EXPLORE THE MATERIAL:
• a. According to the news report, what weekly amount would the Republican plan have set for the revived federal jobless benefits?
• b. Extend the news report on the stimulus vote and airport screening, picking up after its final sentence.

READING TEXT:
=== Section Start ===

A scaled-back Republican stimulus plan fails in the Senate, darkening prospects for a deal before the election.
Senate Republicans on Thursday failed to advance their substantially scaled-back stimulus plan amid opposition by Democrats who called the measure inadequate, underscoring the rapidly dwindling chances that Congress will enact another economic recovery measure to address the toll of the pandemic before November’s elections.
After months of struggling to overcome deep internal divisions over the scope of another relief package, Republicans presented a near-united front in support of their latest plan, while Democrats opposed it en masse, denying it the 60 votes it would have needed to advance. The result was never in doubt, and Republicans held the vote largely in an effort to foist blame on Democrats for the lack of progress on a compromise.
“They can tell American families they care more about politics than helping them,” Senator Mitch McConnell of Kentucky, the majority leader, said of Democrats. “Senators who want to move forward will vote yes. They will vote to advance this process so they can shape it into a bipartisan product and make a law for the American people.”
The plan, which Republicans were calling their “skinny” bill, slashed hundreds of billions of dollars from their original $1 trillion proposal unveiled in July. It included federal aid for unemployed workers, small businesses, schools and vaccine development.
But Democrats, who have refused to accept any proposal less than $2.2 trillion, argued that it did little to address the economic devastation of the pandemic. It did not include another round of stimulus checks for taxpayers or aid to state and local governments facing financial ruin, omissions that cut down the overall price tag of the legislation in an effort to appease fiscal conservatives. And while it would have revived weekly federal jobless benefits that lapsed at the end of July, it set them at $300 — half the original amount.
Democrats are pressing to reinstitute the full payment.
“This bill is not going to happen because it is so emaciated, so filled with poison pills — it is designed to fail,” said Senator Chuck Schumer of New York, the minority leader, on the Senate floor. “It’s insufficient. It’s completely inadequate.”
Treasury Secretary Steven Mnuchin, who has been a point man in negotiations with Democrats on a recovery package, cast doubt Wednesday on whether any agreement could be reached, saying he was not sure whether there was still a chance.
“We’ll see,” Mr. Mnuchin said. “I hope there is. It’s important to a lot of people out there.”
The federal government next week will halt its policy of screening international travelers for coronavirus symptoms at 15 designated airports across the country, according to the Centers for Disease Control and Prevention. Passengers from regions of the world that were previously deemed hot spots for the virus will also no longer be funneled to those airports, beginning Monday.
The C.D.C. said that the federal government would instead commit resources to a different — and vague — set of procedures, including “health education” before, during and after flights, “illness response” at airports, and “potential testing.”
In a statement, the C.D.C. said that the health screenings, which involved temperature checks and interviews about possible symptoms of the coronavirus, were no longer a sound way of detecting infections in the “current phase of the pandemic.”
“We now have a better understanding of Covid-19 transmission that indicates symptom-based screening has limited effectiveness because people with Covid-19 may have no symptoms or fever at the time of screening, or only mild symptoms,” the agency wrote.
A federal official familiar with the policy change said that another component of the health screenings at American airports would also be eliminated: the collection of contact information in case a passenger is discovered to have been exposed to the virus on a flight. But the official said that the C.D.C. can still gather passenger information from airlines to help local health departments with contact tracing efforts.

=== Section End ===

Stored data
=== Section Start ===

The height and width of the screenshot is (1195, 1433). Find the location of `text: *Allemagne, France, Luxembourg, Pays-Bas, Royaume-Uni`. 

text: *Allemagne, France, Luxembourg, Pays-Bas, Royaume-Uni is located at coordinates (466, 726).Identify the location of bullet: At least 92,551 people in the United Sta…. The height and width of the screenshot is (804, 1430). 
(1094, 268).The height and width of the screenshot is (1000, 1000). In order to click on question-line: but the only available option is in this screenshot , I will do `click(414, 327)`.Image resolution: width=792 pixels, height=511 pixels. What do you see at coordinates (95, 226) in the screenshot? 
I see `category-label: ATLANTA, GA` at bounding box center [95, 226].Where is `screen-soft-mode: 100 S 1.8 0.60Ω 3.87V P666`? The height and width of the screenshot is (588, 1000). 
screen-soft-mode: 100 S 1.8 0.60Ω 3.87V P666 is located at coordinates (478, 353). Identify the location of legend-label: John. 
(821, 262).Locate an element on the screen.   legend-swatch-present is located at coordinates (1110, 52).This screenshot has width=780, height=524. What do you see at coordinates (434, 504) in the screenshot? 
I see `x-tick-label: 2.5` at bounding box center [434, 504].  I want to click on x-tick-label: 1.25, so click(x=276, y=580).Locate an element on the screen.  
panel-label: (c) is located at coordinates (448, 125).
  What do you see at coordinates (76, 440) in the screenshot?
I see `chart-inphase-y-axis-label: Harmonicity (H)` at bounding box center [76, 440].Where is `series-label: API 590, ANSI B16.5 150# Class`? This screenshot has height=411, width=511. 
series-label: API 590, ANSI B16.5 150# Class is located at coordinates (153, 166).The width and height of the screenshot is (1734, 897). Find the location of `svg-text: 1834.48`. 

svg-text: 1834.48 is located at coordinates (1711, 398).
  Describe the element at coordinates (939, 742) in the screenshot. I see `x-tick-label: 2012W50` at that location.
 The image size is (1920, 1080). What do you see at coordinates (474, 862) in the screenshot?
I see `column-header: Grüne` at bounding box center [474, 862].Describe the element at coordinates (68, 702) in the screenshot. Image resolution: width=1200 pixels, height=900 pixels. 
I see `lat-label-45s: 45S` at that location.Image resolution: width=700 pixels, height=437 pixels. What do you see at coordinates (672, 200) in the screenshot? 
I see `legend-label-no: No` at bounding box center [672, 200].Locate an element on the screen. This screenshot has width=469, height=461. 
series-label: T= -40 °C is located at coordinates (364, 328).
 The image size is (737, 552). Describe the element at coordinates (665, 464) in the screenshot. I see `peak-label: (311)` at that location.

=== Section End ===

ANSWERS PROVIDED:
• a. $300 a week, half the original amount.

• b.
Airlines for America, a trade group that represents major airlines, said on Thursday that it supported the policy change. “We continue to support spending scarce screening resources where they can best be utilized and, given the extremely low number of passengers identified by the C.D.C. as potentially having a health issue, agree that it no longer makes sense to continue screening at these airports,” said Katherine Estep, a spokeswoman for the group.
The Department of Homeland Security earlier this year instituted the policy for travelers who had been in parts of the world ravaged by the virus, including China and much of Europe, where many of the earliest outbreaks in the United States were traced back to. The department required that the passengers be screened at 15 large metropolitan airports, including Chicago O’Hare, Washington Dulles and Newark Liberty International.
In the days following the president’s ban on travel from Europe, employees at 13 designated airports, a number that was later expanded to 15, scrambled to roll out the new health screenings, causing confusion at airports around the country. Crowds formed as people rushed to get back into the country from Europe and travelers who could enter the U.S., including those who showed signs of being physically ill, said that the screening process was lax or nonexistent.
Many countries have put stringent screening measures in place, either requiring proof of a negative test before entry or upon arrival. Passengers flying to China are expected to take a test five days before boarding their flight at facilities designated by Chinese embassies and consulates. Hong Kong has deployed rapid testing at its airports for travelers coming from regions it deems to be high-risk.
Several European countries, including Greece, Italy and France, require proof of negative tests from certain countries upon arrival. The United Kingdom has also imposed a mandatory two-week quarantine period for arrivals from several countries, including the United States.
The global death toll from the virus has surpassed 900,000, according to a New York Times database, and the virus had sickened at least 27.8 million people as of Thursday morning.
Seven months into the pandemic, the virus has been detected in almost every country.
The true death toll may be higher; The Times has found underestimates in the official death tallies in the United States and in more than a dozen other countries. The United States has the highest number of cases, followed by India, which reported more than 95,000 new cases on Thursday, and Brazil. In deaths, the United States is also first, with Brazil second and India third.
The pandemic is ebbing in some countries that were hit hard early on, but the number of new cases is growing faster than ever worldwide, with more than 200,000 reported each day on average. Cases are worryingly high in the India, the United States and Israel. In Brazil, cases are high but appear to be decreasing.
Julian Assange’s extradition trial is halted while a lawyer is tested for the virus.
The U.S. extradition hearing of Julian Assange, the embattled WikiLeaks founder, which began in London this week, was abruptly halted on Thursday after a member of the prosecution team may have been exposed to the coronavirus.
The hearing had been delayed for months amid the pandemic before it began on Monday, and was the first time Mr. Assange, 49, had been seen since February. But the judge decided to further postpone the hearing until at least Monday, pending the coronavirus test result of the lawyer.
Mr. Assange has been kept in jail since being arrested in London last year after spending years holed up in the Ecuadorean Embassy there. His lawyers have argued that he should be granted bail because they say he is at risk from the coronavirus and has medical conditions, but the judge denied that request.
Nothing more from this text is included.